Sorry. I shouldn't do math at 4am. Ignore the numbers. However, it
is still correct that the byte array will use less space than an array
of bignums.
George
On 1/27/2016 3:54 AM, George Neuner wrote:
i run a custom built hash. i use separate chaining with a vector of
bignums. i am willing to let my chains run up to 5 keys per chain
so i need a vector of 6 million pointers. that's 48 mb for the array.
another 480 mb for the bignums. let's round that sum to .5 gb.
This structure uses a lot more space than necessary. Where did you
get the idea that a bignum is 10 bytes?
Unless something changed recently, Racket uses the GMP library for
multiple precision math. GMP bignums require 2 allocations: a struct
plus an array.

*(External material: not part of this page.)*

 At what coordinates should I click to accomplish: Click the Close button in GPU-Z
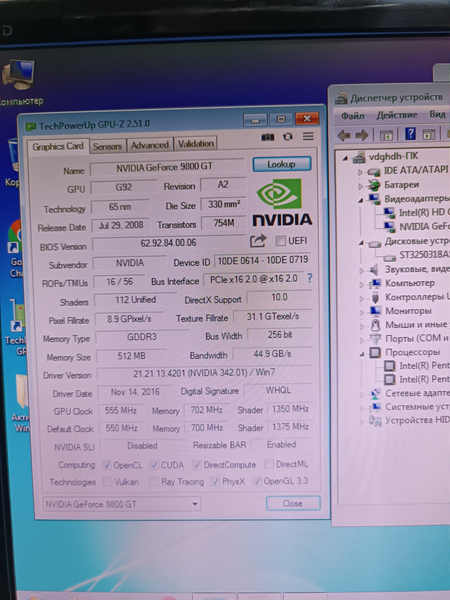point(293,503)
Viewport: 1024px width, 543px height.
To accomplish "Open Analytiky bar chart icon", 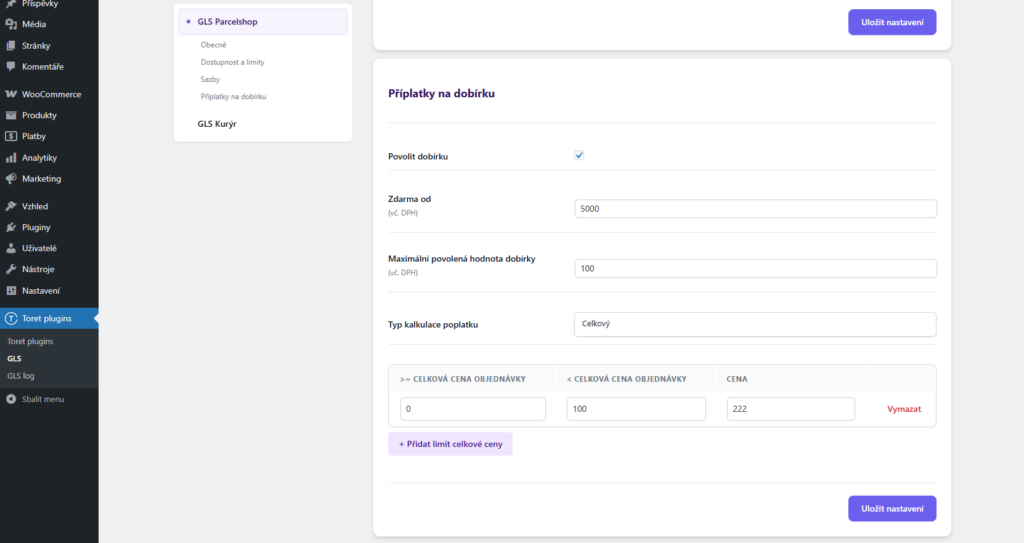I will point(11,158).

Repesenting a full size 128-bit value on a 64-bit
machine takes 40-48 bytes depending on the library's int size, and not
including any allocator overhead.
In the worst case of every key being a bignum, your hash is using 2.6
to 3.1 GB ... not 0.5 GB. Again, not including allocator overhead.
Since you are only comparing the hash entries for equality, you could
save a lot of space [at the expense of complexity] by defining a
{bucket x chain_size x 16} byte array and storing the 16-byte keys
directly.
Even using an auxillary vector for tracking residency in the array,
you'd be down under 1GB for the same 6 million hash entries.
Even so, this seems like a bad approach to me.